Hari Biasa Pekan Paskah V Selasa, 4 Mei 2021

Liturgia Verbi (B-I)
Hari Biasa Pekan Paskah V

Selasa, 4 Mei 2021

 

 


Bacaan Pertama
Kis 14:19-28

“Mereka menceritakan kepada jemaat,
segala sesuatu yang dilakukan Allah dengan perantaraan mereka.”

Pembacaan dari Kisah Para Rasul:

Waktu Paulus dan Barnabas di kota Listra
datanglah orang-orang Yahudi dari Antiokhia dan Ikonium,
dan mereka membujuk orang banyak memihak mereka.
Lalu mereka melempari Paulus dengan batu,
dan menyeretnya ke luar kota,
karena mereka menyangka, bahwa ia telah mati.
Akan tetapi ketika murid-murid itu berdiri mengelilingi dia,
bangkitlah ia lalu masuk ke dalam kota.
Keesokan harinya
berangkatlah ia bersama-sama dengan Barnabas ke Derbe.

Paulus dan Barnabas memberitakan Injil di kota Derbe
dan memperoleh banyak murid.
Lalu kembalilah mereka ke Listra, Ikonium dan Antiokhia.
Di tempat itu mereka menguatkan hati murid-murid,
dan menasihati mereka supaya mereka bertekun di dalam iman.
Mereka pun mengatakan,
bahwa untuk masuk ke dalam Kerajaan Allah
kita harus mengalami banyak sengsara.
Di tiap-tiap jemaat
rasul-rasul itu menetapkan penatua-penatua bagi jemaat setempat,
dan setelah berdoa dan berpuasa,
mereka menyerahkan penatua-penatua itu kepada Tuhan,
yang adalah sumber kepercayaan mereka.

Paulus dan Barnabas menjelajah seluruh Pisidia dan tiba di Pamfilia.
Di situ mereka memberitakan firman di Perga,
lalu pergi ke Atalia, di pantai.
Dari situ berlayarlah mereka ke Antiokhia.
Di tempat itulah
mereka dahulu diserahkan kepada kasih karunia Allah
untuk memulai pekerjaan yang telah mereka selesaikan.

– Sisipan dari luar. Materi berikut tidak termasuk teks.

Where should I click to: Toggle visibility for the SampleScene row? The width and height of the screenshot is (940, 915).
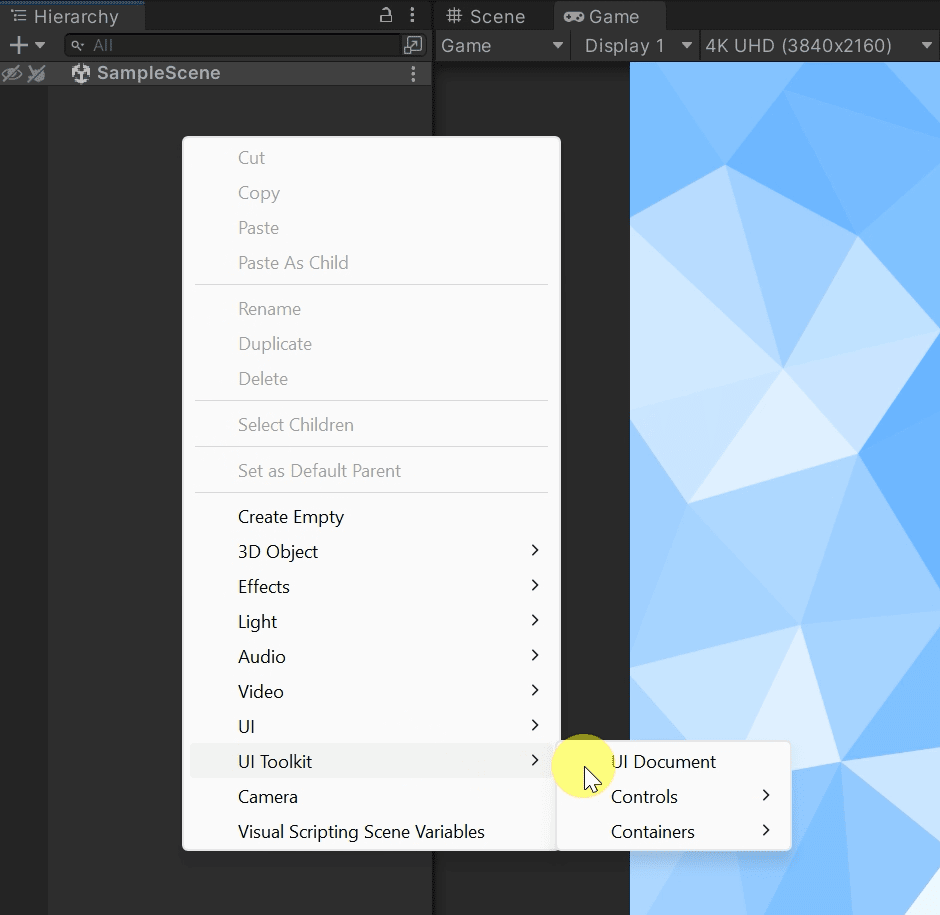click(x=12, y=73)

Setibanya di situ mereka memanggil jemaat berkumpul,
lalu mereka menceriterakan segala sesuatu
yang dilakukan Allah dengan perantaraan mereka,
dan bahwa Ia telah membuka pintu bagi bangsa-bangsa lain
kepada iman.
Di situ mereka lama tinggal bersama-sama dengan murid-murid.

Demikianlah sabda Tuhan.


Mazmur Tanggapan
Mzm 145:10-11.12-13b.21,R:11a

Refren: Orang-orang yang Kaukasihi, ya Tuhan,
mengumumkan kemuliaan kerajaan-Mu.

*Segala yang Kaujadikan itu akan bersyukur kepada-Mu, ya Tuhan,
dan orang-orang yang Kaukasihi akan memuji Engkau.
Mereka akan mengumumkan kemuliaan kerajaan-Mu,
dan akan membicarakan keperkasaan-Mu.

*Mereka memberitahukan keperkasaan-Mu kepada anak-anak manusia,
dan memaklumkan kerajaa-Mu yang semarak mulia.
Kerajaan-Mu ialah kerajaan segala abadi,
Pemerintahan-Mu lestari melalui segala keturunan.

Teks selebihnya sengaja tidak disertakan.